Monday, April 27, 2015

Confidence beyond all reason

I've been re-watching the Harry Potter series of movies (I'm currently on number 6) and was struck by the scene where Harry pretends to pour Liquid Luck into Ron's drink. Within the story, Liquid Luck allows the imbiber to luckily make everything happen in their favor--like a magical rabbit's foot. Anyway, Harry doesn't actually put the stuff in Ron's drink, so Ron's success is actually only due to being supremely confident. All he needed was a confidence boost.
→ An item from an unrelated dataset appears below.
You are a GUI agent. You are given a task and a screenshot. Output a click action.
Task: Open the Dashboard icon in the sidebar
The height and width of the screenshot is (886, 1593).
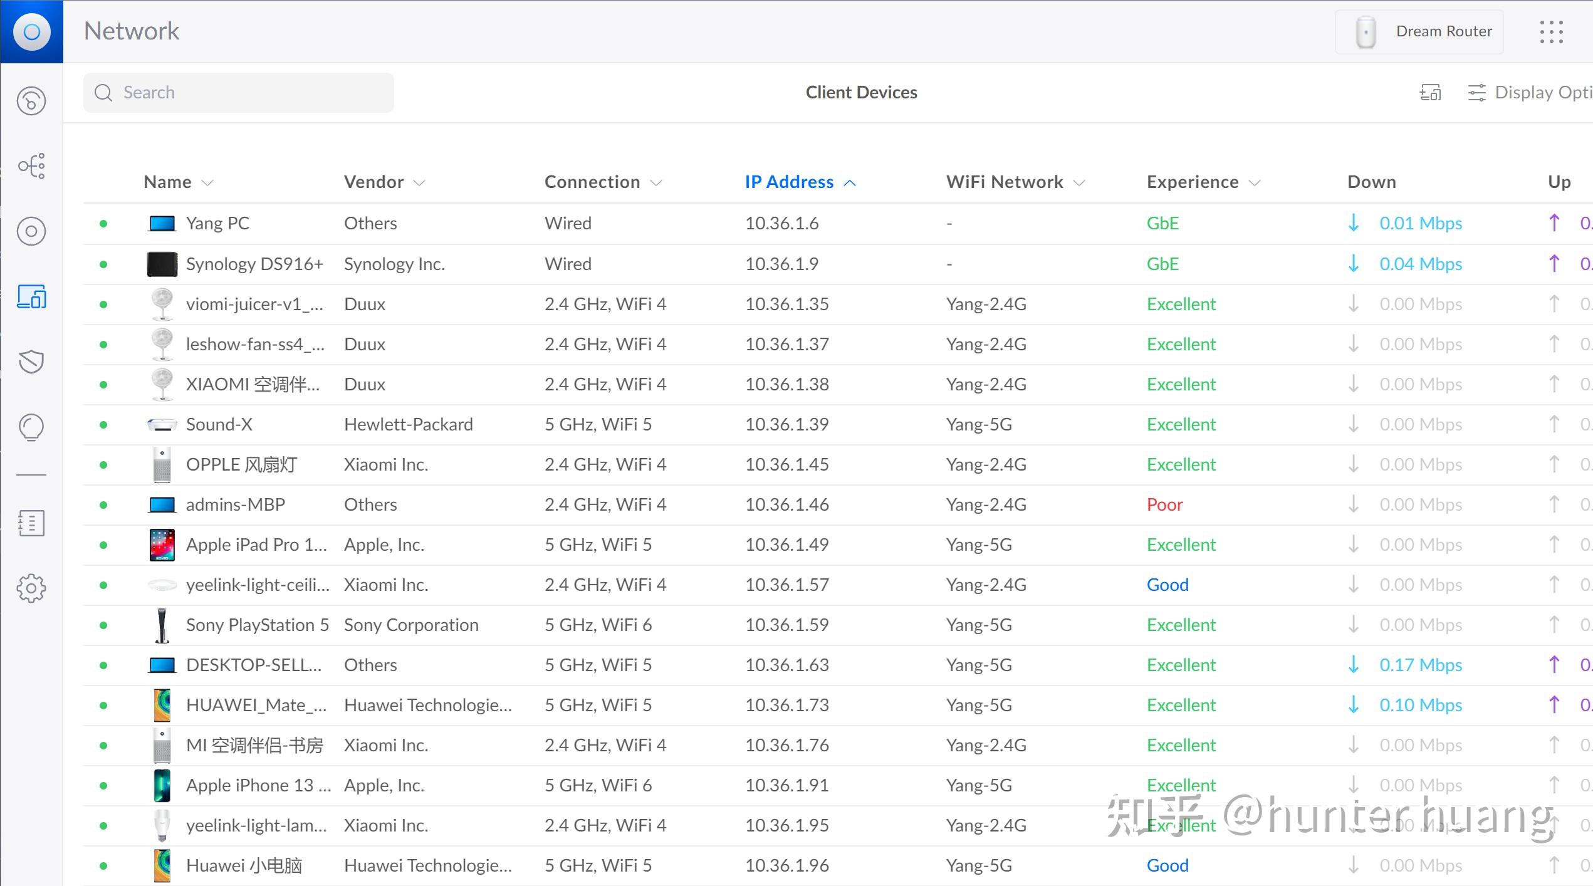(x=31, y=101)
But, my question is, if someone is trusting an outside agent (magic potion, object, person, or whatever) to the extent they don't believe their own actions are their own, then is it truly confidence or something else? Put the same person in the same situation again and I bet the result comes out differently (because the person knows the outside agent isn't actually responsible). I've seen this happen myself and struggle to explain it, especially in physical challenges (like Ron being brilliant at goal keeping in that movie). It's easy to say the physical ability already existed, but perhaps it's not that easy.
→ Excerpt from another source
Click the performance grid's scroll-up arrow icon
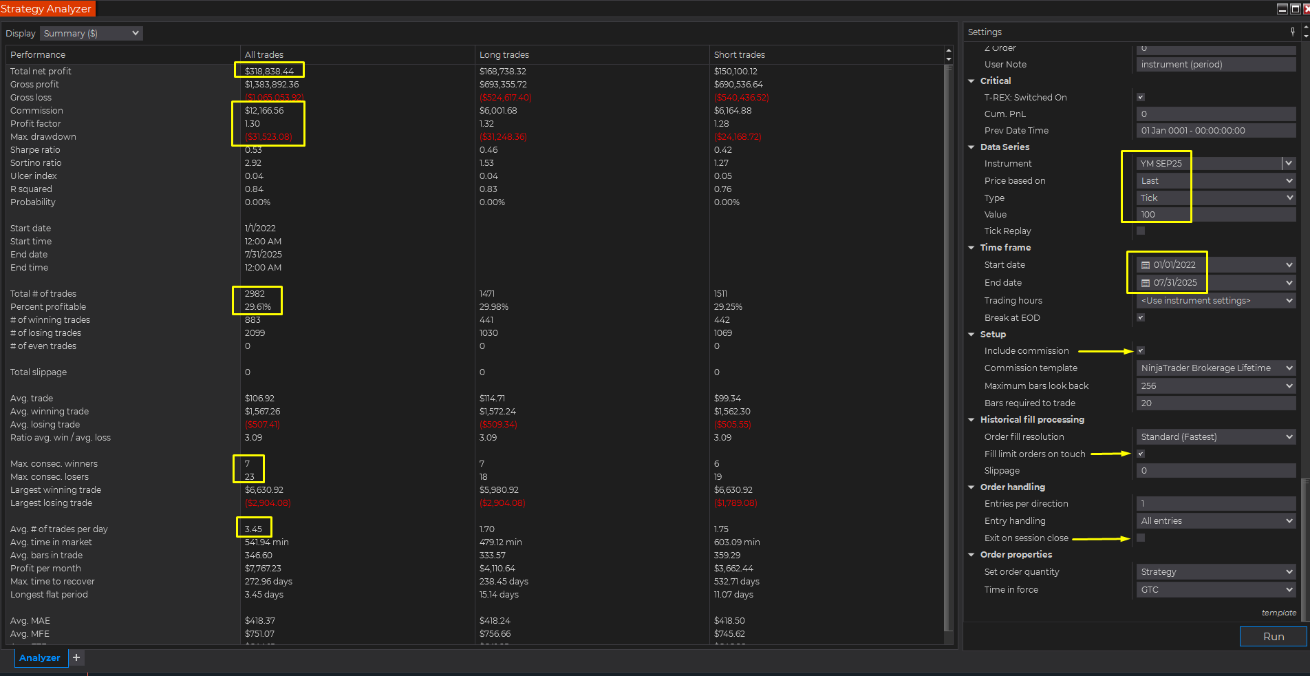 tap(949, 50)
So, here's my question: when someone thinks they aren't in control, but an outside agent is doing it for them, is anything possible? Can things be done beyond the capacity of the individual? Confidence does many things, but it isn't magic and sure won't make anyone superhuman. Still, it's hard to turn aside the many examples that seem otherwise. Supreme confidence in my mind is a true magic trick--possibly the only real magic in the world. With it you can accomplish nearly anything. It's amazing to witness and even more so to experience personally. I believe, in the end, it isn't luck but you who make things happen.